Set down all of the records below exactly, please, omitting the images.

Top of SOURCE MATERIAL

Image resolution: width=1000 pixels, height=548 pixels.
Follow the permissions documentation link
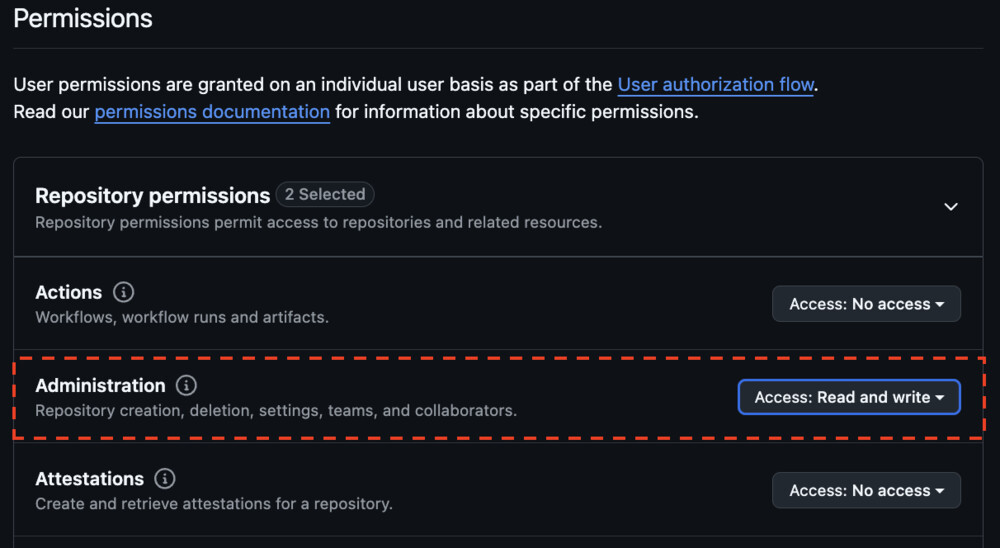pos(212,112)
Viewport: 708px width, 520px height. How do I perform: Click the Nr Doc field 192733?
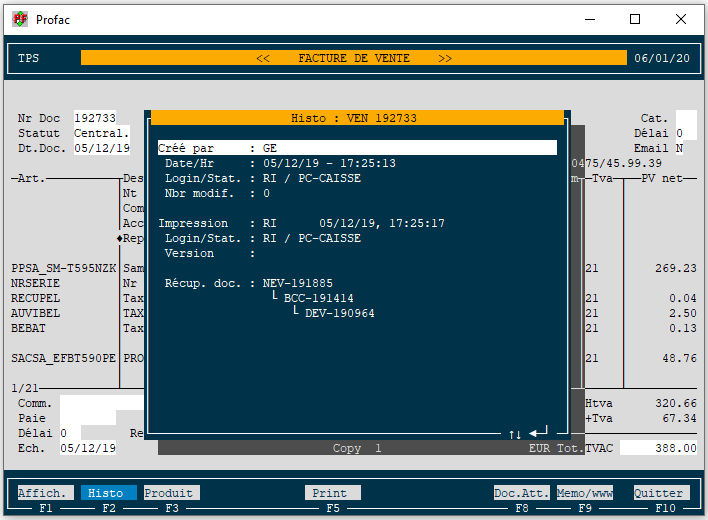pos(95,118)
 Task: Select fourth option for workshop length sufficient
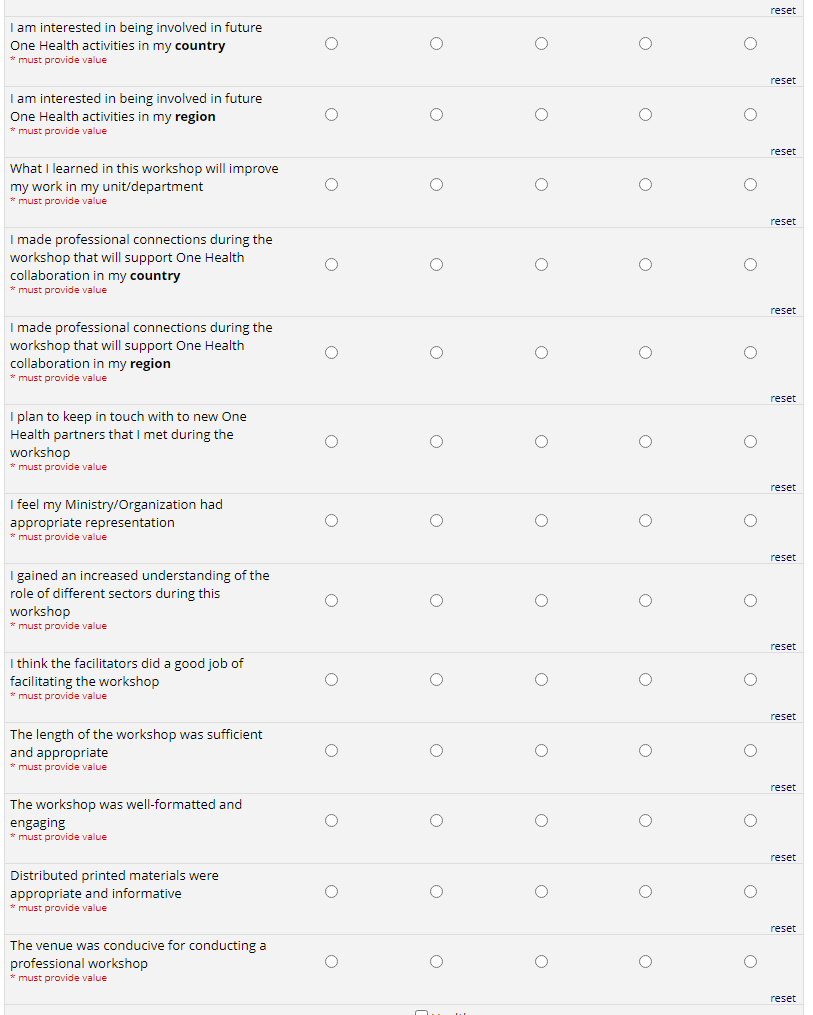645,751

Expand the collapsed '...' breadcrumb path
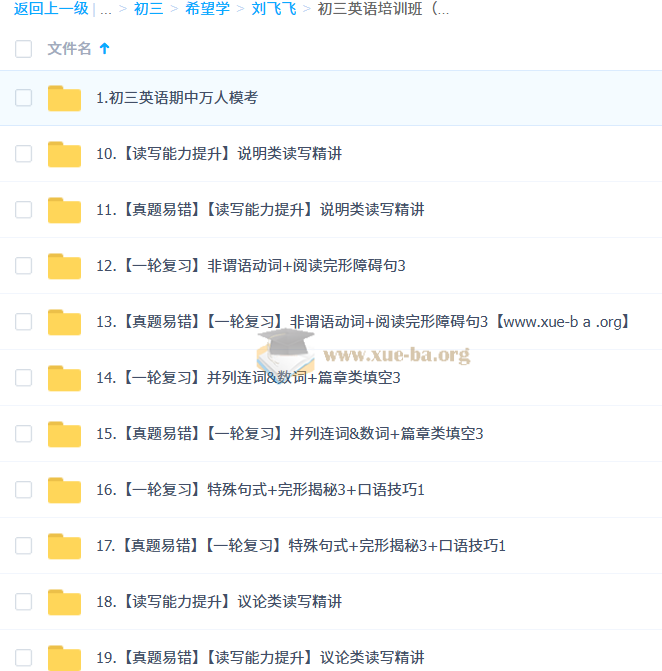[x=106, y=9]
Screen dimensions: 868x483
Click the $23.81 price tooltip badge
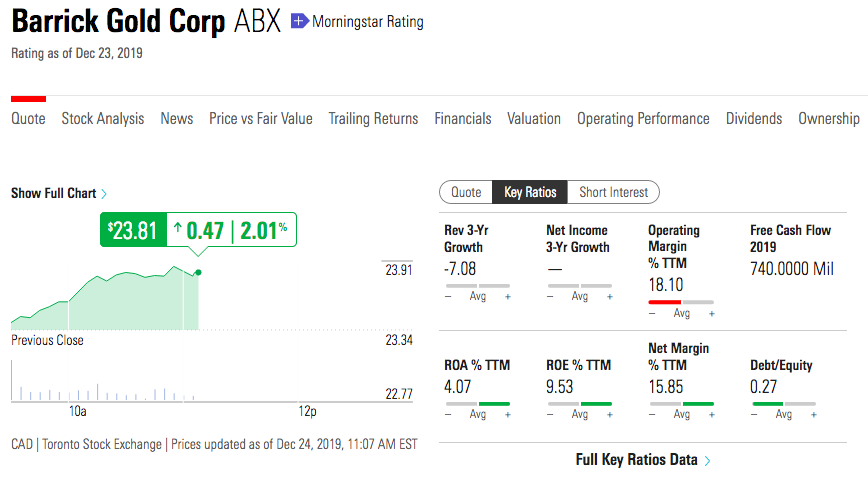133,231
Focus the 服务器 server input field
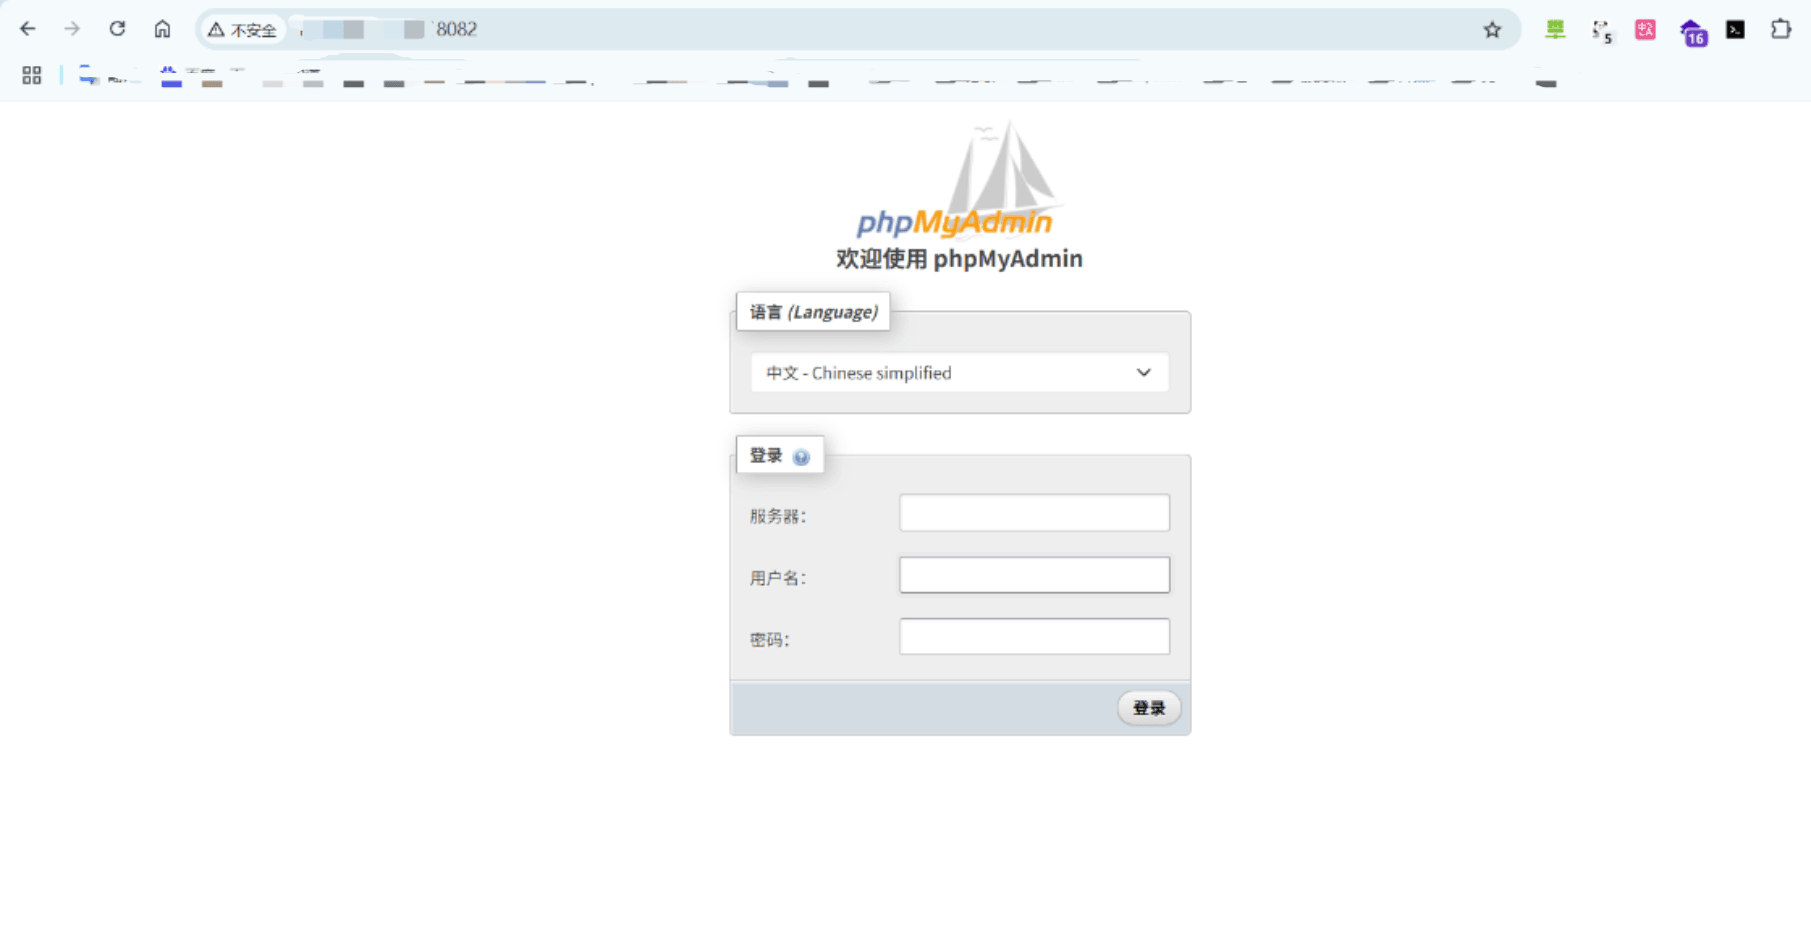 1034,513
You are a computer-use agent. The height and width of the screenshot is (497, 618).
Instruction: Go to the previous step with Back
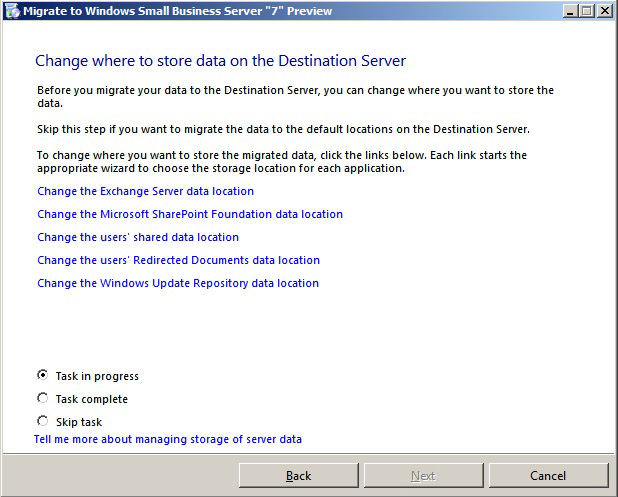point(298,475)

Bottom of SOURCE MATERIAL

## ANSWER FOR THIS EXERCISE:
Image resolution: width=1000 pixels, height=548 pixels.
Follow the permissions documentation link
pos(212,112)
Viewport: 708px width, 520px height. How do I perform: Click the Nr Doc field 192733?
pos(95,118)
 Task: Select fourth option for workshop length sufficient
645,751

Expand the collapsed '...' breadcrumb path
[x=106, y=9]
Screen dimensions: 868x483
Click the $23.81 price tooltip badge
133,231
Focus the 服务器 server input field
 1034,513
You are a computer-use agent. The height and width of the screenshot is (497, 618).
Instruction: Go to the previous step with Back
point(298,475)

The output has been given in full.